Lock that camera off so we don't have to build more set, or... we don't have to clean more of the location.

One thing that I loved when simultaneously producing films and designing sets was the ease of incorporating budget cuts. Less money for that set? Okay, can we lock the camera at eye level to eliminate even partial floor and ceiling? Can we agree to only shoot into a corner where two walls meet?


That doesn't work in games where players love the freedom to explore every nook and cranny hunting for loot, lore, and easter eggs, I am that player. I don't want to leave a room until I have found every little thing that the game development team has placed for me to discover.


Less money for that set? Okay, can we lock the camera at eye level to eliminate even partial floor and ceiling? Can we agree to only shoot into a corner where two walls meet?


In creatively producing game narrative, I have worked on my own, in small teams, and for companies of various sizes. On each project, different aspects of my skillset come into play. Being a narrative designer with leadership, creative producing, project management, and diverse communication skills means that I bring extra value to the team.

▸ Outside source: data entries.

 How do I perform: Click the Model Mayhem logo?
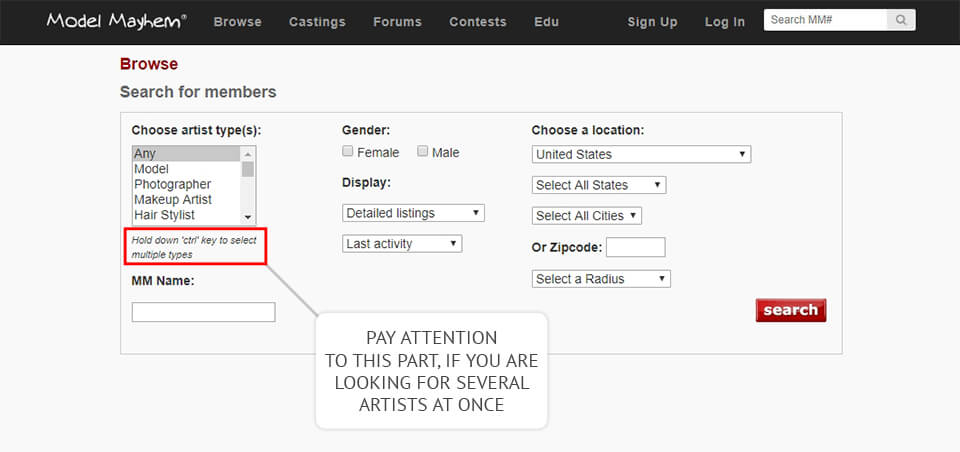point(116,21)
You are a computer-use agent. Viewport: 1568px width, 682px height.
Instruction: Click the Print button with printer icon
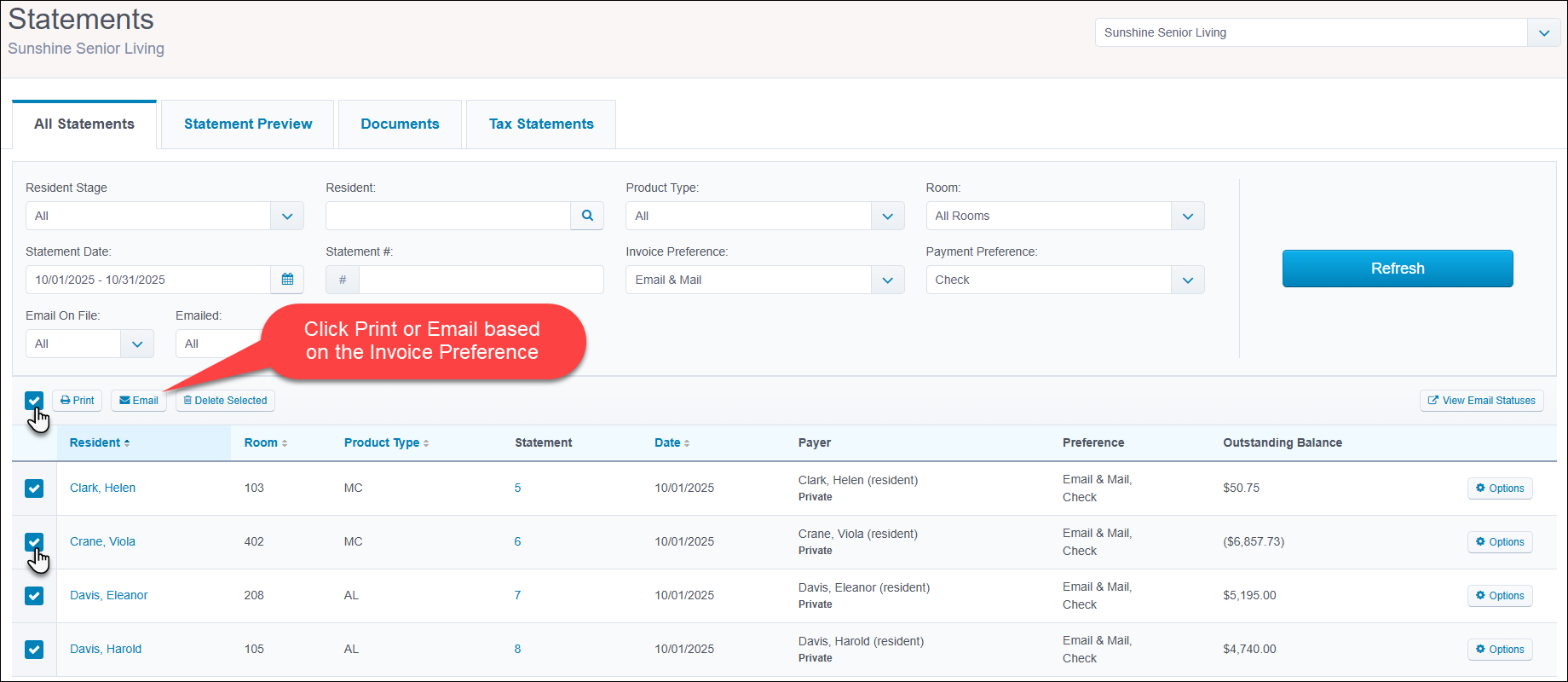(78, 401)
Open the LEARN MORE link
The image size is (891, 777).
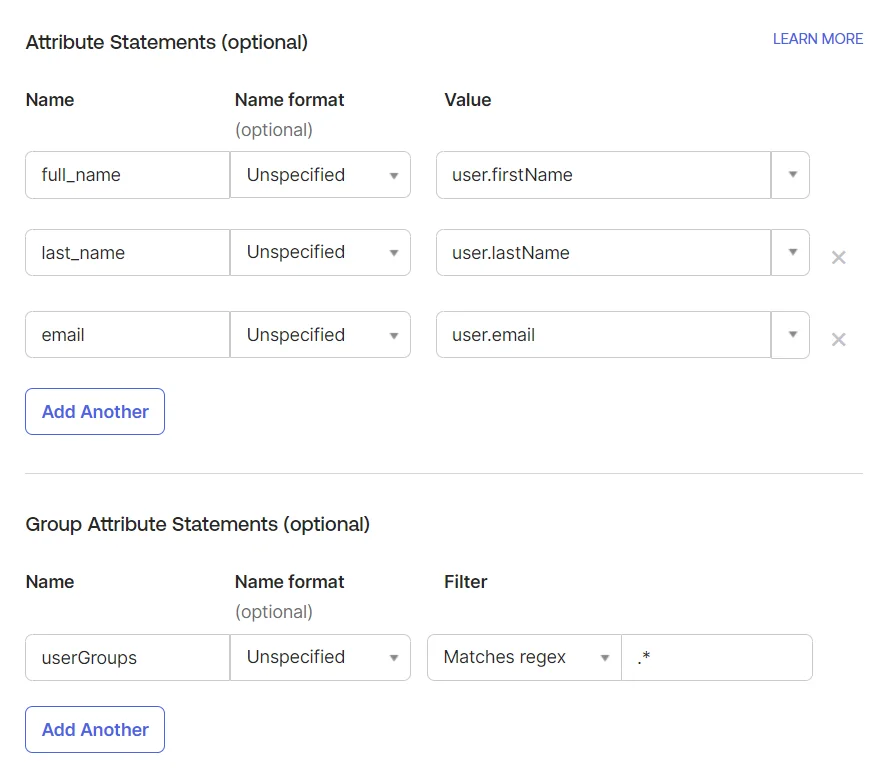[817, 38]
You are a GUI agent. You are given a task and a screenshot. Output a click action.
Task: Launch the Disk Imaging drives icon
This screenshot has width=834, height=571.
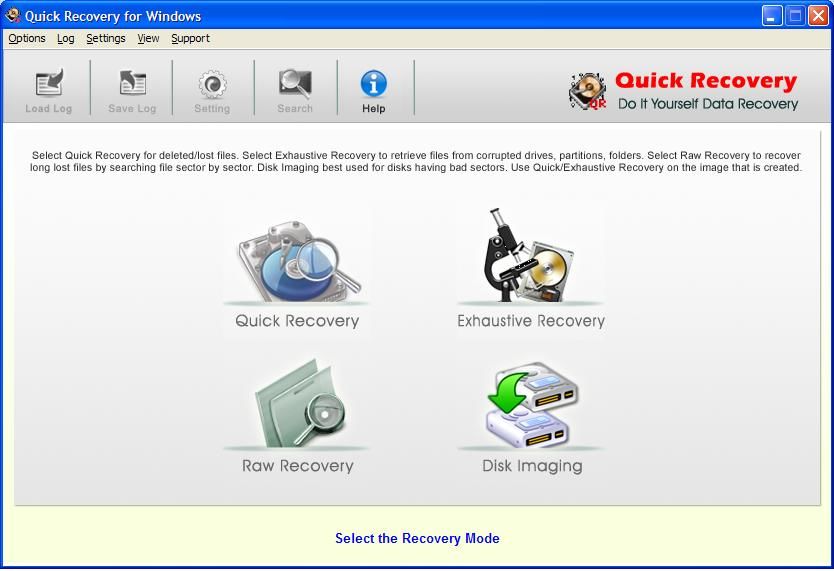[x=531, y=405]
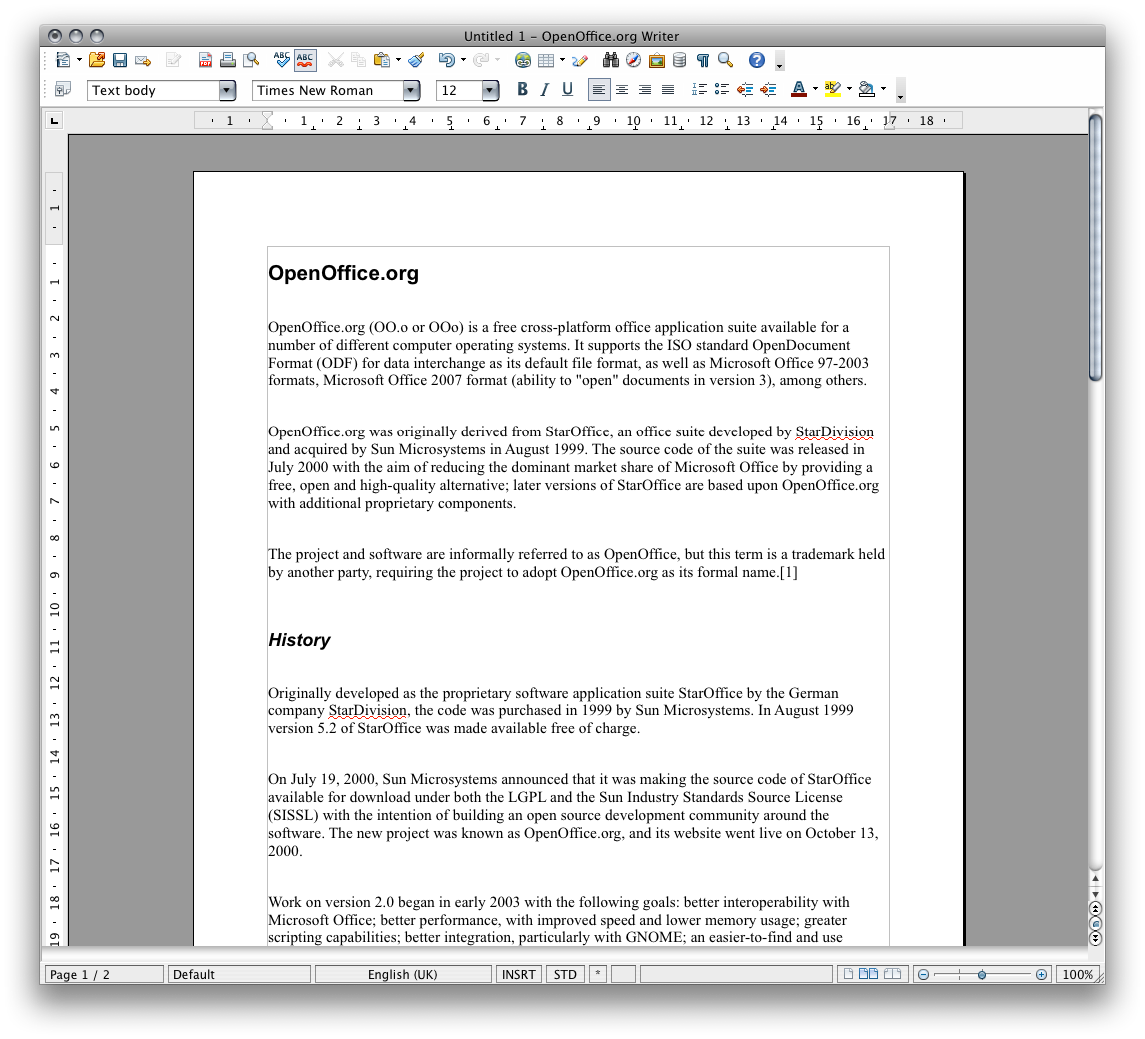Viewport: 1145px width, 1039px height.
Task: Run the spellcheck with the ABC icon
Action: (x=281, y=60)
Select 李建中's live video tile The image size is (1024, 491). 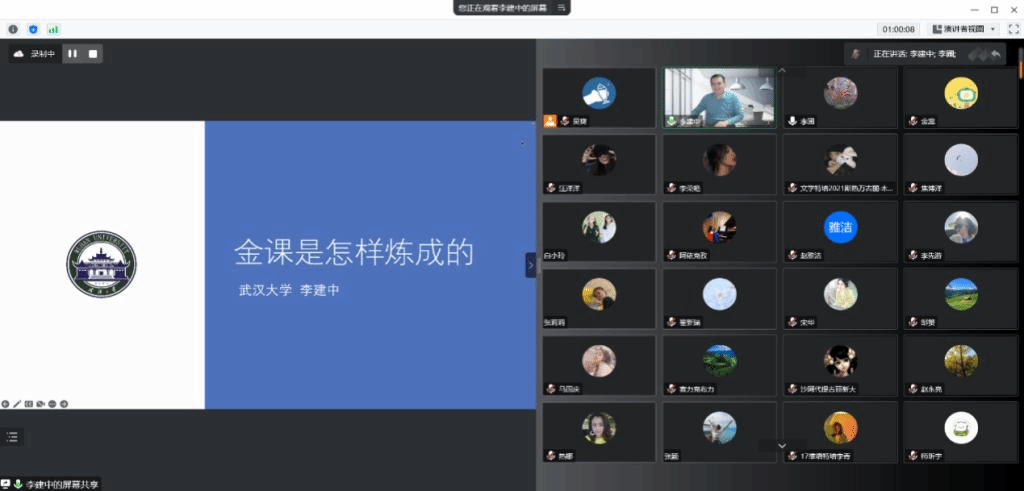tap(720, 98)
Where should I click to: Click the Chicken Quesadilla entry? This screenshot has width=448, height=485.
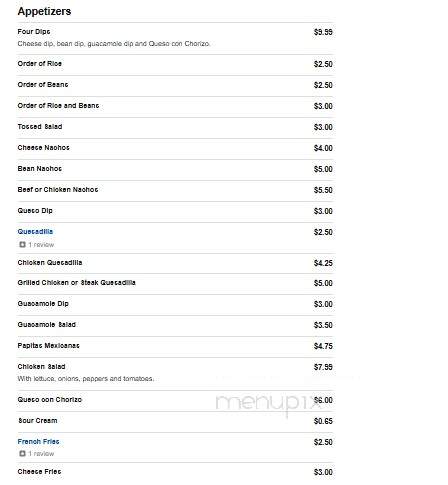coord(50,263)
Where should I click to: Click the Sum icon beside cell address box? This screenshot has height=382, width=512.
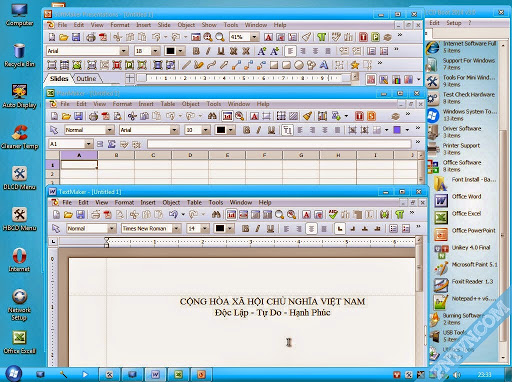pyautogui.click(x=112, y=144)
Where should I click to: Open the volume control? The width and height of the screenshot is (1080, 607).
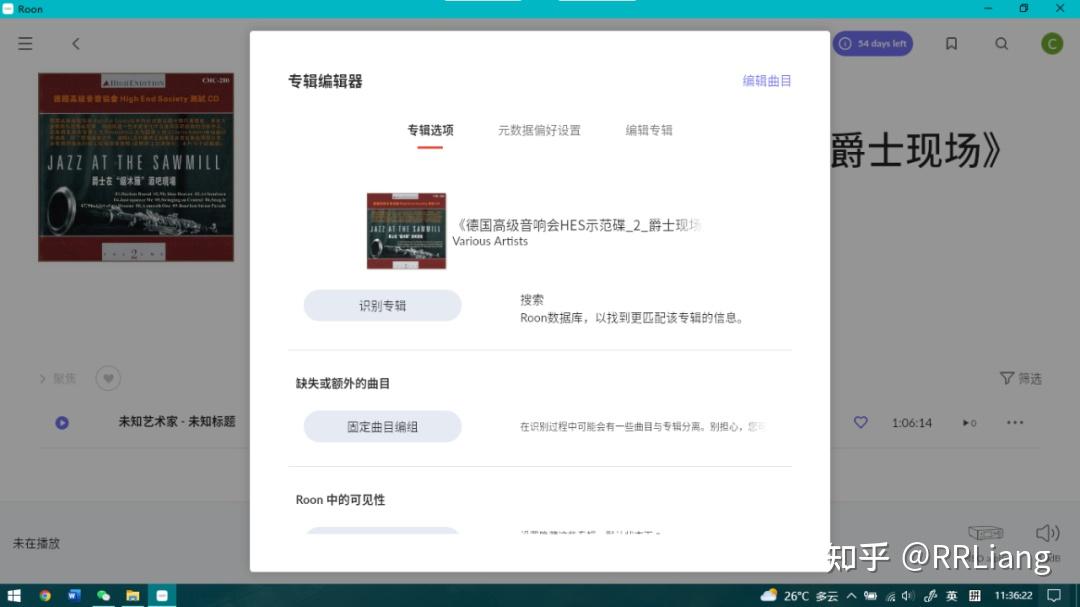point(1047,533)
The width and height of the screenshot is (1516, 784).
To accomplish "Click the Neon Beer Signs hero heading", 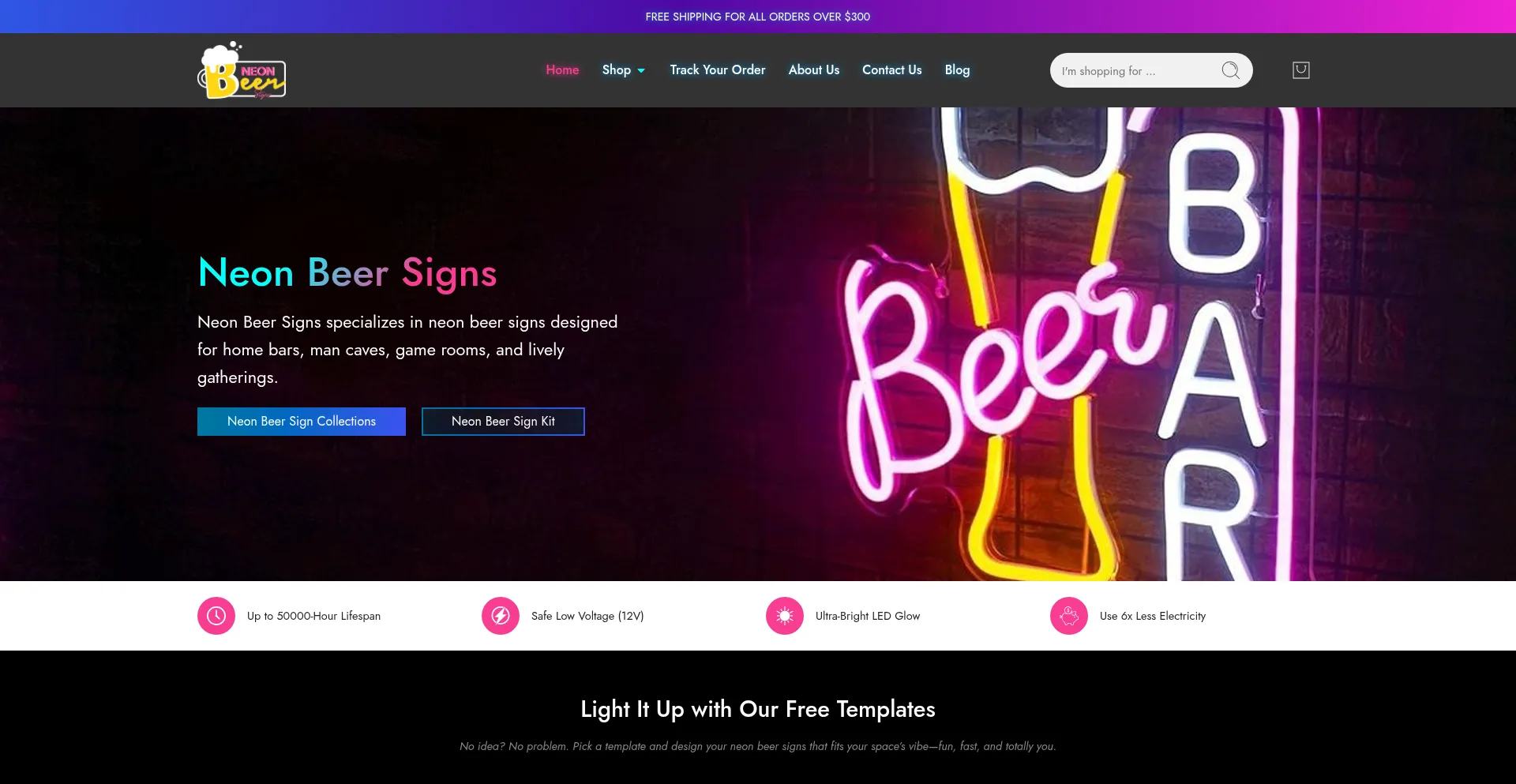I will 347,273.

Every game team has had different needs, but somethings are consistent: such as asking lots of questions, listening, reflecting back what I've heard, experimentation, and consistently checking in with my team mates to ensure they are heard and understand where the project is heading. Ultimately it come down to doing the work reiteratively until we have refined it to achieve the optimum product within the the project parameters.


I encourage you to bring your creative leadership insights from other artistic and experiential fields into the world of game development. There are many shared techniques and experiences that can add depth to your game narrative skill set.